Absolutely Fabulous: The Movie Review

Patsy and Edina in Absolutely Fabulous: The Movie
While attempting to woo Kate Moss as a client, disaster-magnet PR Edina Monsoon (Saunders) accidentally knocks the supermodel into the Thames. Hounded by press and police, she flees to the south of France with reprobate BFF Patsy Stone (Lumley) and granddaughter Lola (Donaldson-Holness).

by Helen O’Hara |
Published on
Release Date:

01 Jul 2016

Original Title:

Absolutely Fabulous

British sitcoms face particular challenges when they attempt the big screen, since the charm of our comedy is that it tends to be small scale, low-budget and full of interestingly unglamorous people.
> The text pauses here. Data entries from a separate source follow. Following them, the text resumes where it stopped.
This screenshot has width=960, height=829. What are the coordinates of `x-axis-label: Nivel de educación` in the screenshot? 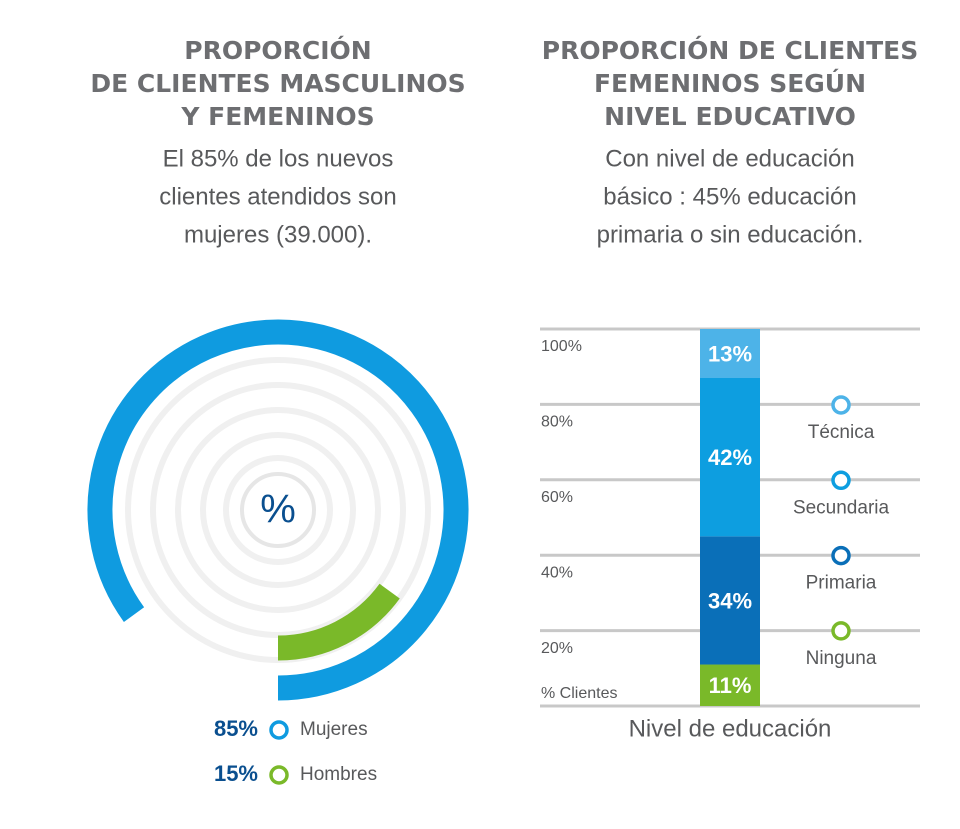 It's located at (730, 728).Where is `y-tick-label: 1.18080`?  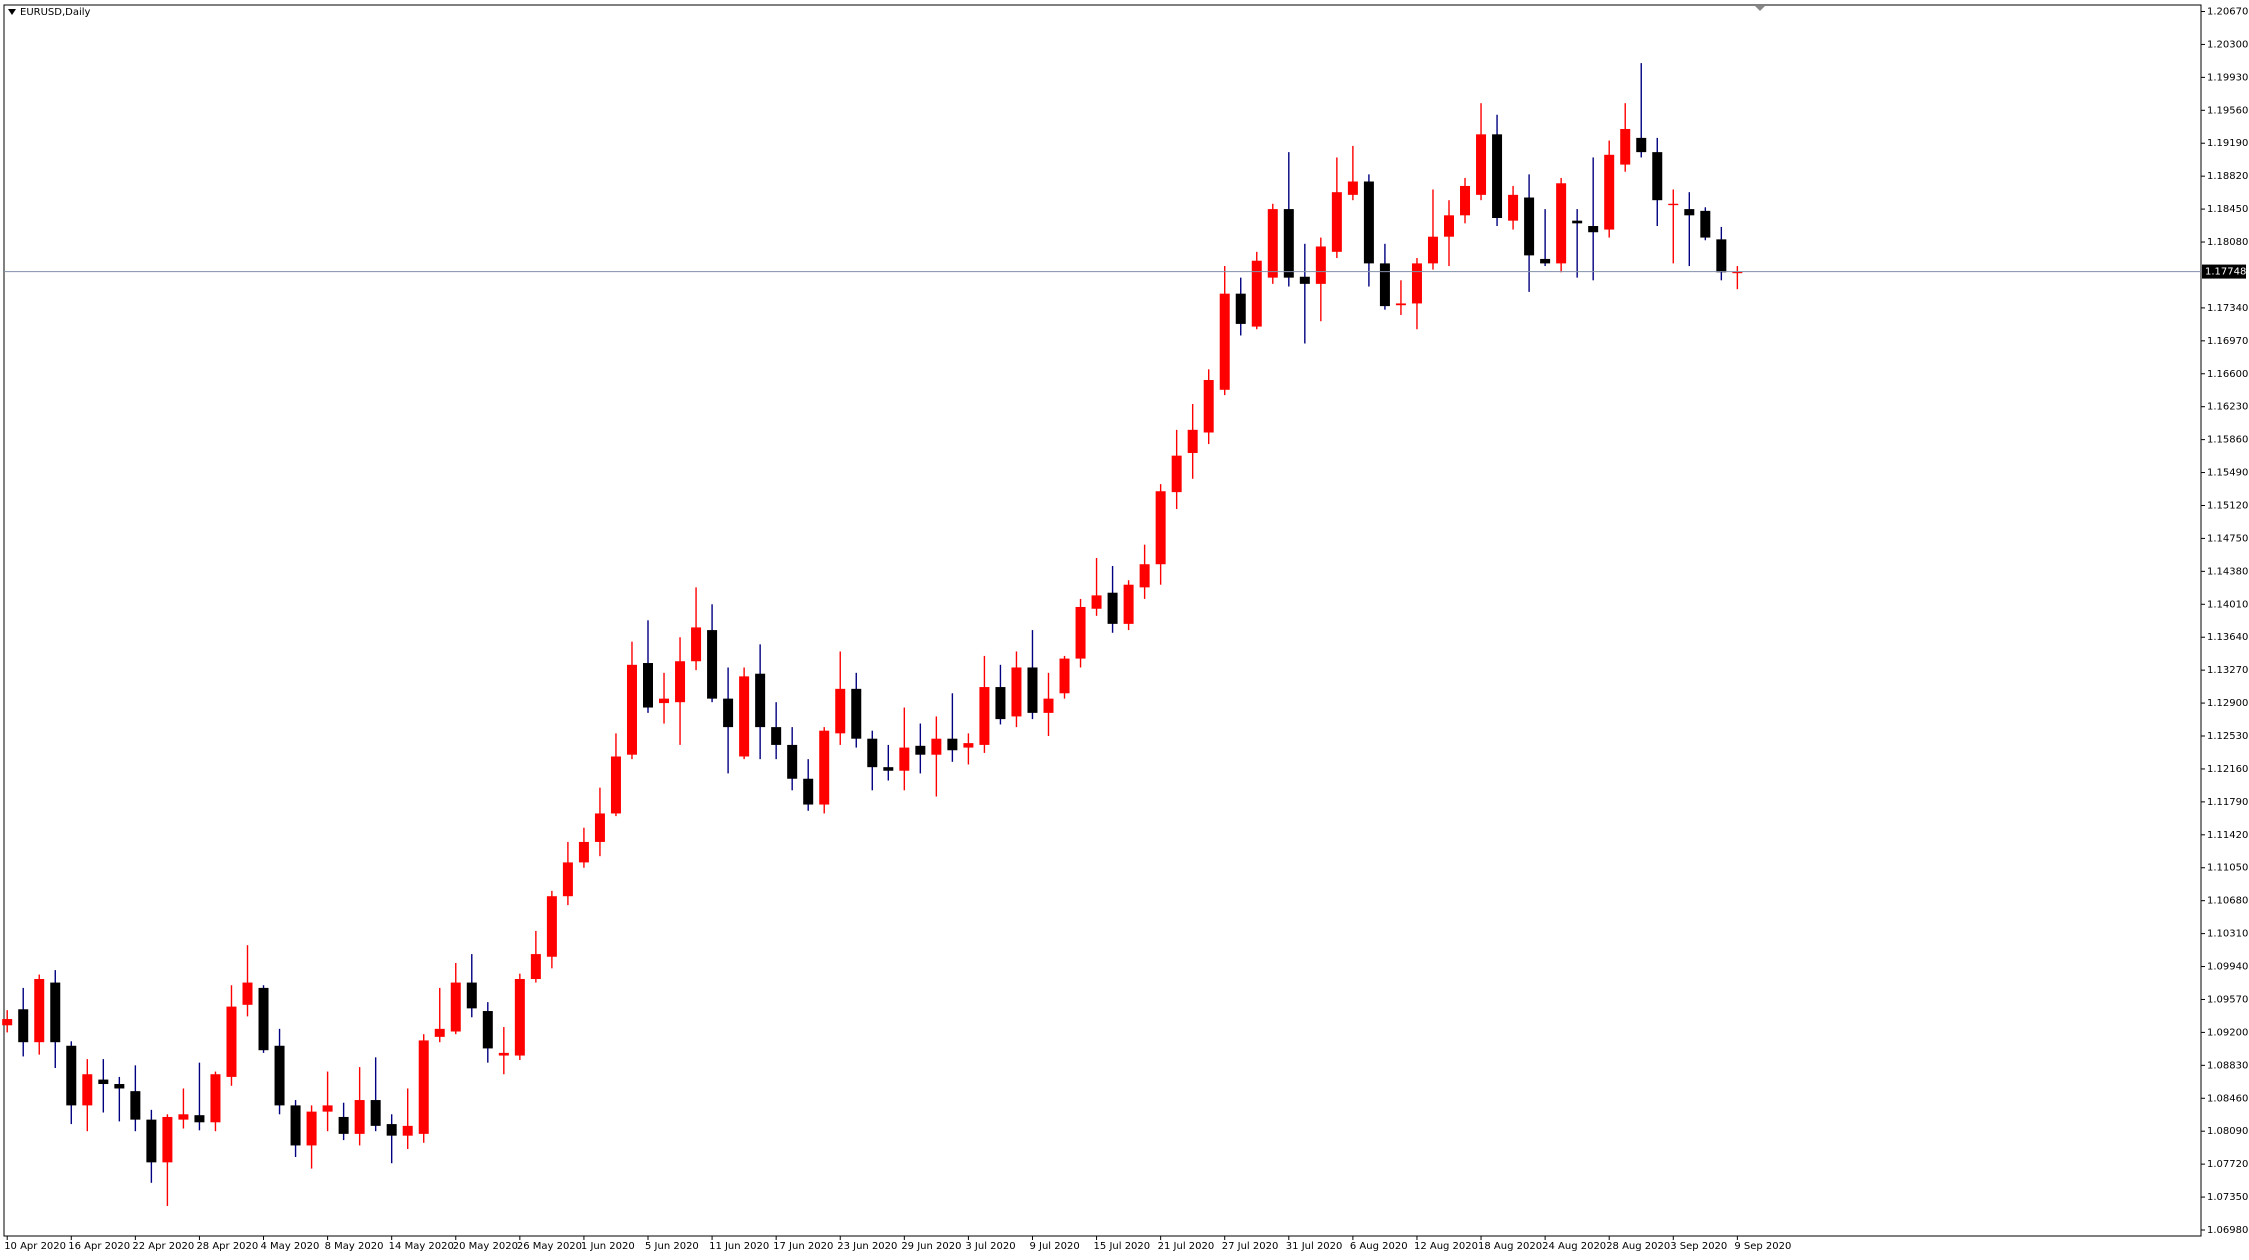 y-tick-label: 1.18080 is located at coordinates (2228, 242).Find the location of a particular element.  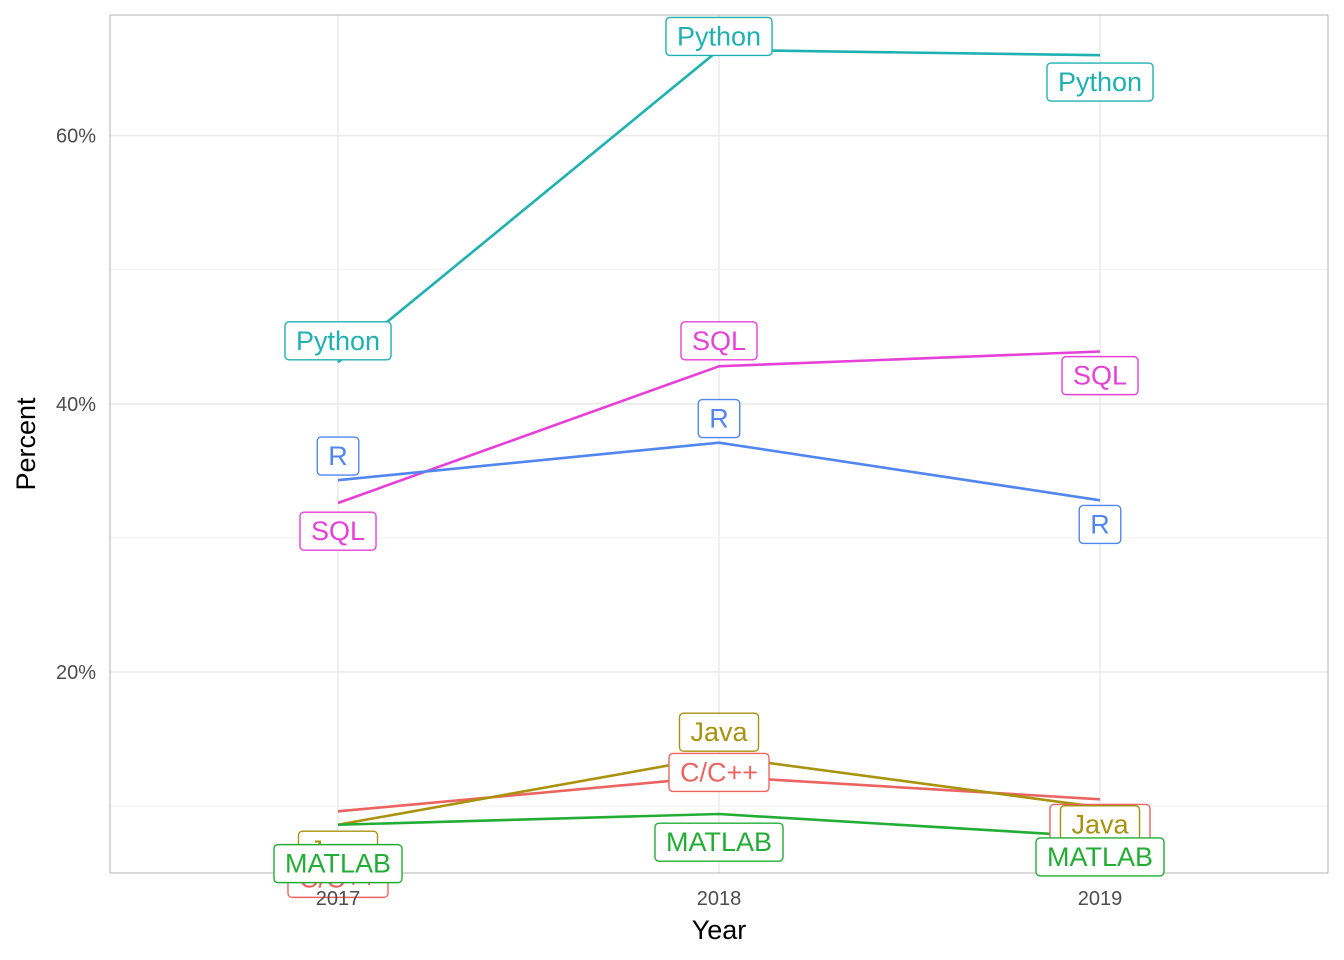

series-line-matlab is located at coordinates (719, 826).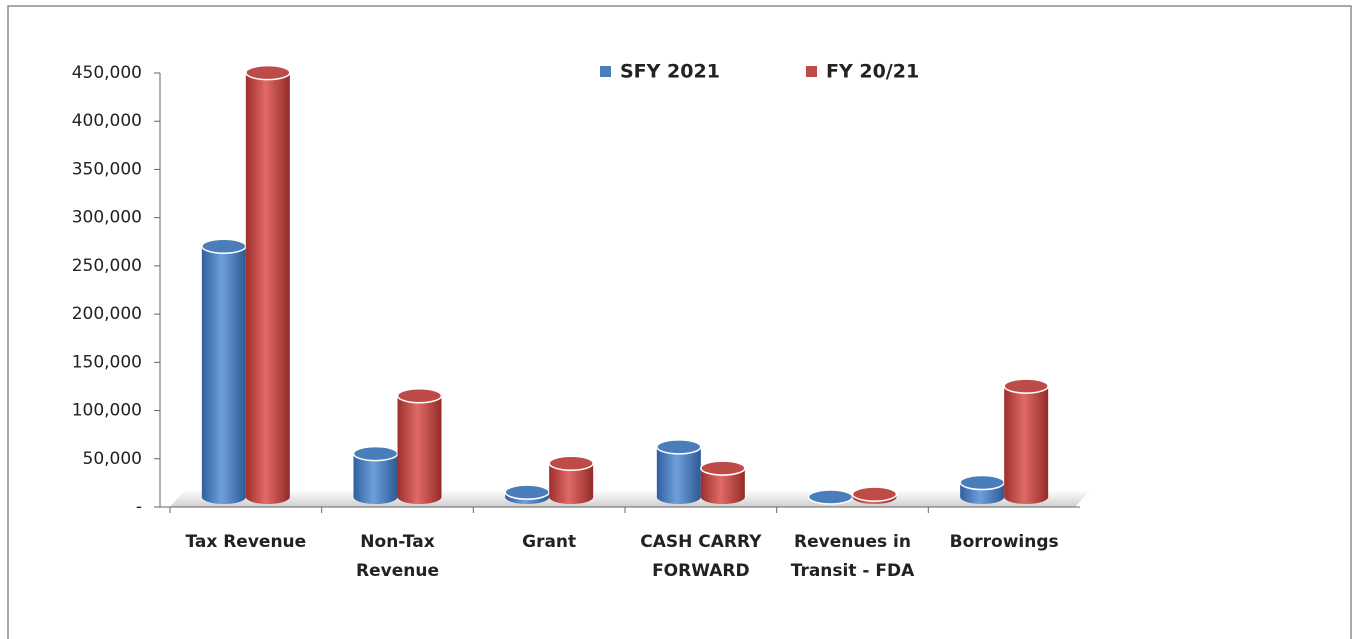 Image resolution: width=1359 pixels, height=639 pixels. I want to click on y-tick-label: 250,000, so click(107, 266).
Ab Fab largely escapes that parochial feel thanks to its implausibly wealthy fashion setting, yet this chaotic stumble onto the big screen somehow still comes close to disaster.

Patsy and Edina's fizzing chemistry carries us along even when the plot meanders.

A one-two of fashion shows set up the plot and bristle with celebrity cameos. But as with Zoolander 2, quantity does not guarantee quality. Given that the stars involved seem willing to send themselves up it's a shame that it feels haphazardly improvised on the day, to forgettable effect. It's not until the crowd thins later in the movie that the celeb gags hit at all (full marks, Joan Collins and Jean Paul Gaultier).

Luckily, things pick up when the film quits wasting time on supporting players and a few misguided attempts at genuine emotion, and turns to its dastardly duo of leads. Saunders' Edina is a reliable buffoon, a fashion victim "trying to do [her] mindlessness" and eternally out of step with the times. Lumley's Patsy, if she has changed at all, has become even more of a scene-stealer, and showcases a morning routine of self-administered botox and rousing recommendations of "fetus blood and a spritz of after-birth" as a beauty regime.

Their fizzing chemistry carries us briskly along even when the plot meanders again on the Riviera. Saunders' script is filled with enough genuine zingers – the best of them delightfully mean – that even a high rate of misfires and an ending nicked from Some Like It Hot can't bog it down completely. This is at its best when it focuses on two women behaving badly, downing Bolly with fags in their hands and drugs in their hair. The laughs come and go, but Edina and Patsy are classics.

It's scatty, scrappy and thoroughly OTT, but then that's like the characters themselves.